What inspired you to float family office set up in India? How did it all start?
Before getting into how I started this business, let me tell you how the family office concept came to India. If you look at all industrial families like Tatas, Birlas and Mittals, the main sources of income were family’s wealth and company’s profits and dividends. There were no segregation between personal wealth and company’s wealth. These families used to appoint a CFO to manage their wealth. However, when these companies got listed or attracted investments from foreign players and PE funds, they were required to follow corporate governance practices, which included segregation of personal wealth and company’s wealth. That is where family office set up came into picture. These families wanted someone to manage their wealth, income tax, estate planning and so on in a professional way.
Now coming back to the question, my grandfather started Patni Computers in 1970s. My father and uncles joined him later. In 2002, a PE investor bought a stake in Patni Computers. My father encouraged me to set up family office to manage the family’s wealth, assets and properties and I floated Raay Global Investments in 2002.
In 2011, when we sold our company entirely, our wealth multiplied by 10 times. Thanks to our family office set up, we managed to deploy such a heavy inflow.
We invested in Waterfield Advisors, a multi-family office set-up, to manage wealth of other ultra HNIs. Currently, Waterfield Advisors manages assets of over Rs.17,000 crore for around 50 families.
Why do you see the need for family offices in India?
A family office set up is a must for families having a net worth of $100 million and above. Typically, most business families are multi-generational; wherein, the first generation starts the business, the second generation builds it up and the third and the fourth generation grows it.
Each family has at least 15 members having their own investible surplus. These members need advice on asset allocation, setting up a trust for estate planning, lifestyle management, tax planning, philanthropy and money for new businesses. A family office set up is ideal to take care of these needs.
What are the advantages of family offices over other wealth managers such as banks, private wealth in terms of winning the trust of clients?
Ultra HNIs approach bank or private wealth to pick best mutual funds or stocks. Most of them invest a portion of their wealth with banks and wealth managers as they largely offer execution services. However, in a family office set up, investors’ needs are unique. For instance, most families usually plan asset allocation strategy at the beginning of the financial year. It includes inflows and outflows of the entire year and decisions like buying a new house or selling stakes in businesses. Private wealth and banks cannot give advice on these aspects.

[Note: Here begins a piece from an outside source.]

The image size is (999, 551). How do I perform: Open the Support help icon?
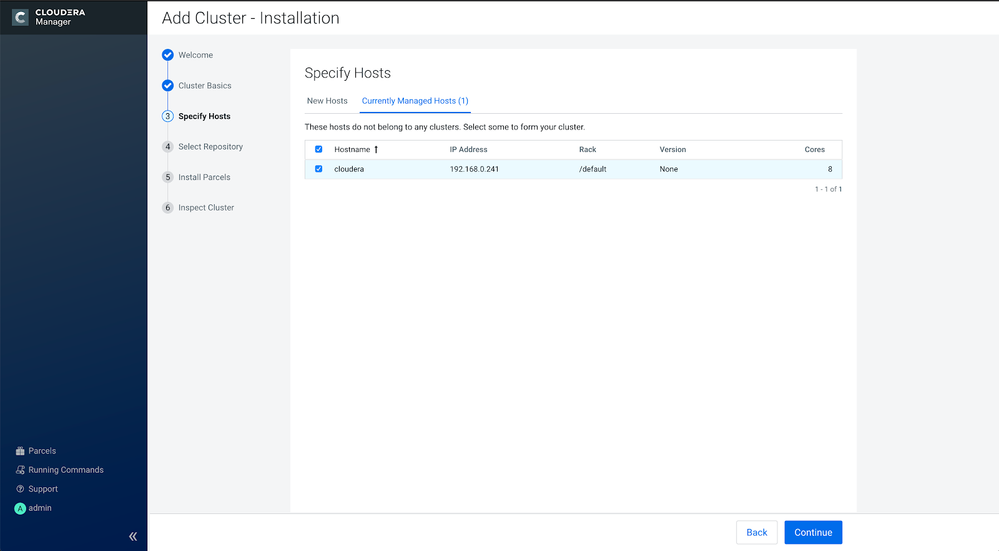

What are the challenges in family office set up?
There are multiple challenges in a family office set up. First, since the cost of setting up a family office is very high, the size of assets you manage has to justify the cost. Another challenge is to get the right people and retain them for long term. At times, promoters get too involved in the investment decision that it creates a rift between the promoter and CIO of the family office.
Wealthy Indians have non-financial needs such as philanthropy, life style management, tax advising, education, or anything else that the family may need. However, there is little information available on these subjects. In such a scenario, how do you take care of their non-financial needs?

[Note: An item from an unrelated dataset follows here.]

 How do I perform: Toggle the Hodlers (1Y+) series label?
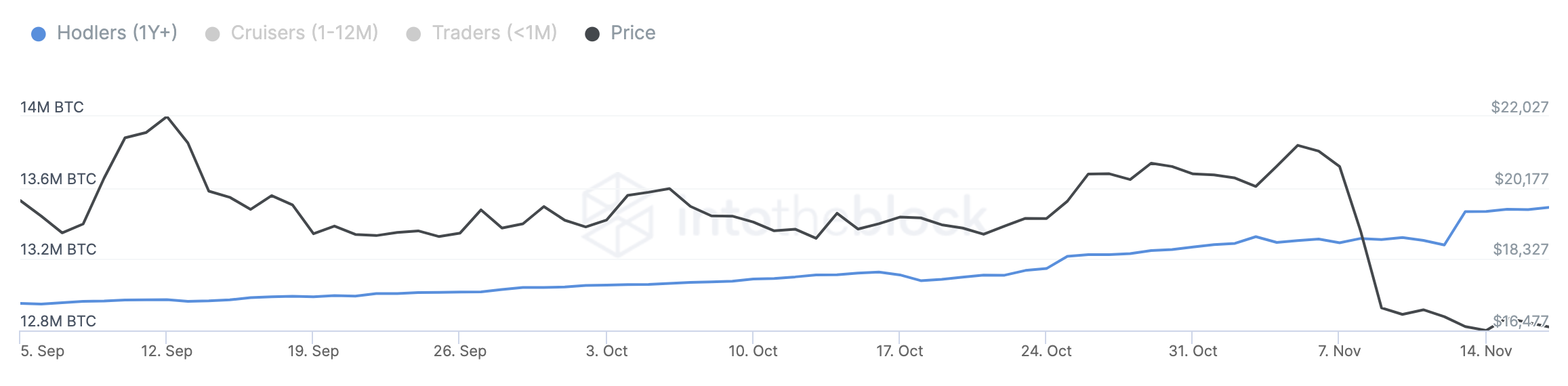117,33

There are couple of service providers who offer advice on lifestyle management such as vacation planning and lifestyle expenses. However, family offices and most ultra HNIs learn about newer investment avenues through events and conferences.
A lot of money is being poured in ecommerce companies by private equity investors. What are your views? What are you recommending clients in the private equity space?

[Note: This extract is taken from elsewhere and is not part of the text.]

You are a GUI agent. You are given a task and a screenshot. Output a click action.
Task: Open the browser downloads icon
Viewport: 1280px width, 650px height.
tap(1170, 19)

For me, the e-commerce story is over. In fact, the industry has been witnessing consolidation. Today, ultra HNIs are not interested in these companies. However, most ultra HNIs are exploring newer avenues like big data, internet of things, artificial intelligence and fintech space.
Your future plans for Campden Family Connect.
We started Campden Family Connect in 2016 along with UK based Campden Wealth.
Campden Wealth conducts events and conferences for ultra HNIs across Europe, US and Middle East to highlight the importance of family office set up, challenges and opportunities in setting up family offices and so on.
In India, we conduct eight exclusive events a year for ultra HNIs. Here the members can learn, network and share their experiences with different asset classes or businesses. So far, we have received tremendous response. In fact, 60 families are part of the Campden Family. Our members can attend all our events across the globe and get subscription of research reports and our quarterly magazine.